TEXAS, Estados Unidos – En 2020, antes de la pandemia, conocí a una pareja que no podía concebir. Su lucha me conmovió profundamente. Lo hablé con mi marido y decidimos ser su madre de alquiler. Desde el principio, todo fue como la seda. Mi cuerpo acogió el embrión con facilidad y tomé hormonas, evitando las inyecciones.
Cuando me acercaba a la semana 38 de embarazo, mi salud dio un vuelco terrible.
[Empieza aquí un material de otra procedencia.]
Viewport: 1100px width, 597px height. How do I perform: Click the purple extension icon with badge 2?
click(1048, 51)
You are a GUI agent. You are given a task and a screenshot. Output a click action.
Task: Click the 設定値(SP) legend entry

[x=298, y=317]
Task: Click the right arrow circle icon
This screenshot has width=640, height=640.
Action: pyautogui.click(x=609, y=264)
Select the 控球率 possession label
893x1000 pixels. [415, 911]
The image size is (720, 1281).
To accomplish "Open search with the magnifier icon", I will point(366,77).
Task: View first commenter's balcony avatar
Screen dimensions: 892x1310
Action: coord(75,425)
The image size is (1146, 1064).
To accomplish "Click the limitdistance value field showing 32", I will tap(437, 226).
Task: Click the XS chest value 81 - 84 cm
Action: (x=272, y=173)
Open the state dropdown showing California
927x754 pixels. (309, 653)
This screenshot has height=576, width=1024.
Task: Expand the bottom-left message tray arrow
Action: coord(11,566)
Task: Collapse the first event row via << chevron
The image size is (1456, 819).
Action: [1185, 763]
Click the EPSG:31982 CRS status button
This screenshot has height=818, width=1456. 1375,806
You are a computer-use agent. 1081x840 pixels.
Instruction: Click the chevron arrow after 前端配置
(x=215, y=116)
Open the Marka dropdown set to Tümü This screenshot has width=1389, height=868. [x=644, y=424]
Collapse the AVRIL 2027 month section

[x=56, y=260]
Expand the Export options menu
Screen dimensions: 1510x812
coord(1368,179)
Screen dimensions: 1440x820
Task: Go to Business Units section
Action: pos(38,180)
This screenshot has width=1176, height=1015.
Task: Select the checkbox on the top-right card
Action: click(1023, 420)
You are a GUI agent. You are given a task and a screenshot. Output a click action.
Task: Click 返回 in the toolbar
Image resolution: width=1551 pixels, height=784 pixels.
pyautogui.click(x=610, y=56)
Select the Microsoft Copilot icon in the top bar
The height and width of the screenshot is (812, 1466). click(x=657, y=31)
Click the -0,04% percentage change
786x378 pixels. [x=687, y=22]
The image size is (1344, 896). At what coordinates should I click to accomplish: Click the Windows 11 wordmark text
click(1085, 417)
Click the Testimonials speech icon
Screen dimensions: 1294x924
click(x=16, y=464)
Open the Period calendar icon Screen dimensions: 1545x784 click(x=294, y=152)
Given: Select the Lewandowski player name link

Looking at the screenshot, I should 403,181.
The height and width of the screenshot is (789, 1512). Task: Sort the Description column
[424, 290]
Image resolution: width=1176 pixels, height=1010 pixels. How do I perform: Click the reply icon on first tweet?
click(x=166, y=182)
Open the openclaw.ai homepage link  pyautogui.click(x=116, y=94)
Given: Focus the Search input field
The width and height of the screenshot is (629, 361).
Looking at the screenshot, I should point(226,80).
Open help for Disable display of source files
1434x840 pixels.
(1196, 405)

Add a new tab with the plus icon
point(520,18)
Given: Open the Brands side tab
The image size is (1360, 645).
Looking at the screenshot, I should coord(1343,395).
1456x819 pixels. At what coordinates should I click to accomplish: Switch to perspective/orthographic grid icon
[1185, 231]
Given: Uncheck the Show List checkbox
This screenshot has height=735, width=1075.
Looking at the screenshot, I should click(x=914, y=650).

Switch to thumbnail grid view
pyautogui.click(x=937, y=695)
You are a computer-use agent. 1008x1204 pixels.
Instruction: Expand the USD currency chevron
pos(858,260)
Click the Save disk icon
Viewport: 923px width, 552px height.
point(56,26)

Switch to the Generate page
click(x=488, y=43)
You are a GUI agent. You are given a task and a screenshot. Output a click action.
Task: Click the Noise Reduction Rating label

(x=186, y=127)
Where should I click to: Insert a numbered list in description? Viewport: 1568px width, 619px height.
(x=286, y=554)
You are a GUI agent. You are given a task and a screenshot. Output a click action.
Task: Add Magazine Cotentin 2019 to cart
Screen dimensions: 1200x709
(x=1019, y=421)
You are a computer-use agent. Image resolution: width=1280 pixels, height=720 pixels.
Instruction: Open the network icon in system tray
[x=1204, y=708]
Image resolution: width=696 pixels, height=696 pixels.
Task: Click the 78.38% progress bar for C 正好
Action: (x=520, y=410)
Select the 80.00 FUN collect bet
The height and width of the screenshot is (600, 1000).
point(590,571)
Me sentía mal, había perdido toda mi energía, vomitaba constantemente y apenas podía beber agua. Inmediatamente empecé a perder peso y dejé de trabajar. Después de cinco días agotadores, fui al hospital con 39 semanas de embarazo. Durante la revisión, los ojos de mi ginecóloga se llenaron de lágrimas cuando me dijo: «El bebé ha muerto». Sus palabras me destrozaron y me dejaron sin habla.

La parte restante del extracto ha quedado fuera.